Police officers in black RoboCop uniforms and Darth Vader helmets blocked ordinary citizens from voting. They beat people with batons, fired rubber bullets and wounded pensioners. All of it was captured by smartphones and news cameras and spread around the world. It is the kind of violence the European Union would ordinarily condemn in high moral terms and even consider punishing. But that was not so easy this time. The nation in question was one of its own: Spain. The Catalan situation has put the European Union and its members in an awkward position. The bloc defends the fundamental democratic rights of free speech and free assembly and of individuals to vote. But while the European Union may be a union of democratic states, it is also, first and foremost, a union of sovereign states. It is wary of encouraging separatist forces that threaten to tear at many of the countries within it, as well as at the very fabric of the bloc.
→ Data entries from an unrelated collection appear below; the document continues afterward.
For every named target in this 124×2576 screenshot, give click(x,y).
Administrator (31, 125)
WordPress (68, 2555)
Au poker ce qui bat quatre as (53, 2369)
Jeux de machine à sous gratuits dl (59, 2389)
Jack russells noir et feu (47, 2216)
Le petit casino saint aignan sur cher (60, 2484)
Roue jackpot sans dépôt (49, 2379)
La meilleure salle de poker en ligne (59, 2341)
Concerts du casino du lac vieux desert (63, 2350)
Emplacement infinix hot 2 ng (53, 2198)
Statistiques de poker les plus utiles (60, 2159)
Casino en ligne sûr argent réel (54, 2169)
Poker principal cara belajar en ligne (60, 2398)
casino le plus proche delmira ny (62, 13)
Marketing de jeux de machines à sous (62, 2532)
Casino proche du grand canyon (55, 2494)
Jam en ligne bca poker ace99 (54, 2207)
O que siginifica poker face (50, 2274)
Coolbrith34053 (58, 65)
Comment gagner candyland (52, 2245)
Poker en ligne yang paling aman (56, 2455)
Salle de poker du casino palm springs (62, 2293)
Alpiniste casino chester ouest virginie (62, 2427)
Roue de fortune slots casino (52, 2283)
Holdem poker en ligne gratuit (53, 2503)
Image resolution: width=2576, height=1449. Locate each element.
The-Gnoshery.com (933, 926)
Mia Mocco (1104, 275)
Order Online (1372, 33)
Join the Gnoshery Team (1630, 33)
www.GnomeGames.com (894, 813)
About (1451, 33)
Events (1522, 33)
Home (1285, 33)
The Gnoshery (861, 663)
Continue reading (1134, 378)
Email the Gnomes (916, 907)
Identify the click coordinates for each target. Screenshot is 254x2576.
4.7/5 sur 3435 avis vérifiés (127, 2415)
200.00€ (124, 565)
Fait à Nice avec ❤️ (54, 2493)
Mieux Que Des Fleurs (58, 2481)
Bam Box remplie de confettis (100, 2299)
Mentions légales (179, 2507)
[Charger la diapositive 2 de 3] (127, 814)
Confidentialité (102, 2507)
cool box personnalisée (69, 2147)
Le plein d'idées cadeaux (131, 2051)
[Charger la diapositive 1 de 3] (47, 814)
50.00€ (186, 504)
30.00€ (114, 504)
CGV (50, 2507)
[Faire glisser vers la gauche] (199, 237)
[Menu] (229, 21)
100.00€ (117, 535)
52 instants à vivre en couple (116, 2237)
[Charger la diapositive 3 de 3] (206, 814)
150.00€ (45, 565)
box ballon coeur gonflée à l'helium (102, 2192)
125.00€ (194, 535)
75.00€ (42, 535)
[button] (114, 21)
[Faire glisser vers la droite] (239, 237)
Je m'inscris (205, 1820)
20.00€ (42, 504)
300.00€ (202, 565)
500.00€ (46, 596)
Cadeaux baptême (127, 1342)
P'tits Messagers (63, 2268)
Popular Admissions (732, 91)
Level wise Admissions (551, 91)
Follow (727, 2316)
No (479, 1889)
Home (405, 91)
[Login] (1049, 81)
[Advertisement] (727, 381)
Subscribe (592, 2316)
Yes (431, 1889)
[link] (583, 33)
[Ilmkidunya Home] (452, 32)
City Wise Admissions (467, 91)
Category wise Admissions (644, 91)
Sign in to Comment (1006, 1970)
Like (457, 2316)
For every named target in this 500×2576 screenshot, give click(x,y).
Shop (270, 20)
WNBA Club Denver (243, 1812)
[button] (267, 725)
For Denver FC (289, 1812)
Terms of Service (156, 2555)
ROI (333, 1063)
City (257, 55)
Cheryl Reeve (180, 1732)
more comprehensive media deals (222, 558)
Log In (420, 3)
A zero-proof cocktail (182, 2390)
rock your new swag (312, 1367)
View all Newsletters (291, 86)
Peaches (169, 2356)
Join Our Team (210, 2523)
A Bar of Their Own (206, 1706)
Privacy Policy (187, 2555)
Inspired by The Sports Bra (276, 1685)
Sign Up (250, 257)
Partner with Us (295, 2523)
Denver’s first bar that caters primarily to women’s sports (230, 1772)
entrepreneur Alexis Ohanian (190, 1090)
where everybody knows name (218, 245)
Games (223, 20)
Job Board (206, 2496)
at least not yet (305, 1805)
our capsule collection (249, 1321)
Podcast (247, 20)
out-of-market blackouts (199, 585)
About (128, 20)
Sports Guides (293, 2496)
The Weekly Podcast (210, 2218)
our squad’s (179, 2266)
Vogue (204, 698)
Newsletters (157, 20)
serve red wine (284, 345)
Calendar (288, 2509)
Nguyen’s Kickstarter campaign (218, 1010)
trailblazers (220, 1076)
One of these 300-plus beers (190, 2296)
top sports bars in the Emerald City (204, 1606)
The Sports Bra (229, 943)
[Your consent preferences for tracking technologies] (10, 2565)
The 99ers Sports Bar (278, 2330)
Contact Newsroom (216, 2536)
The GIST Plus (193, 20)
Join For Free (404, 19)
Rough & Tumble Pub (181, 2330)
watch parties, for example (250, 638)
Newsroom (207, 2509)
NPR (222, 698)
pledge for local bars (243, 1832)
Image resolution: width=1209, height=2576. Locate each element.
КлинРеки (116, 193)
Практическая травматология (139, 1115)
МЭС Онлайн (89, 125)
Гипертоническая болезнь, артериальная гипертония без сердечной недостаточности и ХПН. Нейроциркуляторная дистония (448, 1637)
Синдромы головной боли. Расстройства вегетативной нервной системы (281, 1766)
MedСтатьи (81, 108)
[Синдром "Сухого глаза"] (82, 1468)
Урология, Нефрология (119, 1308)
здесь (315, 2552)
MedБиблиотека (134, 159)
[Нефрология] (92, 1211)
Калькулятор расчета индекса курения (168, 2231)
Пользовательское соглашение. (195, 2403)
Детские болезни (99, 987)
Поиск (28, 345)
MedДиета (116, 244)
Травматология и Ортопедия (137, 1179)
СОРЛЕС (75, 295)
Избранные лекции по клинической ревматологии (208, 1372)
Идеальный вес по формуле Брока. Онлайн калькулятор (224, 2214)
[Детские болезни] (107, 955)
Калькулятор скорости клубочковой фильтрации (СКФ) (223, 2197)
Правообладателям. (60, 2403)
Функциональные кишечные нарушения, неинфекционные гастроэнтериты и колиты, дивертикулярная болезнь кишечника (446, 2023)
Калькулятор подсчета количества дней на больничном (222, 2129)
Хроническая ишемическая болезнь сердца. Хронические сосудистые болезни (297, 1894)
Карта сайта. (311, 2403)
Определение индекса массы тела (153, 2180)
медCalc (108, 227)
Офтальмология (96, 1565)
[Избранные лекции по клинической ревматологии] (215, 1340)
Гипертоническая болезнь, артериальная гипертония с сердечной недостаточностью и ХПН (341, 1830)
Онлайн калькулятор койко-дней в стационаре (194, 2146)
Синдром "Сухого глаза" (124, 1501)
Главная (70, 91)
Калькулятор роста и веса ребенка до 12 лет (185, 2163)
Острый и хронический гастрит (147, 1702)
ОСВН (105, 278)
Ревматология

The contradictions and relative quiet issuing from Brussels did not go unnoticed, especially by the Catalans, who are in favor of the European Union and say they would like to rejoin the bloc as an independent nation.
“The European Union cannot now continue to look the other side,” the leader of Catalonia, Carles Puigdemont, said around midnight Sunday, after declaring that Catalans had voted 90 percent in favor of a break with Spain.
On Monday, Mr. Puigdemont said that the European Commission, the executive arm of the European Union, “must encourage international mediation” of his region’s dispute with Spain. That is not entirely likely. For Brussels, Catalonia is a matter for Spain, not for the European Union or its uncomfortable members.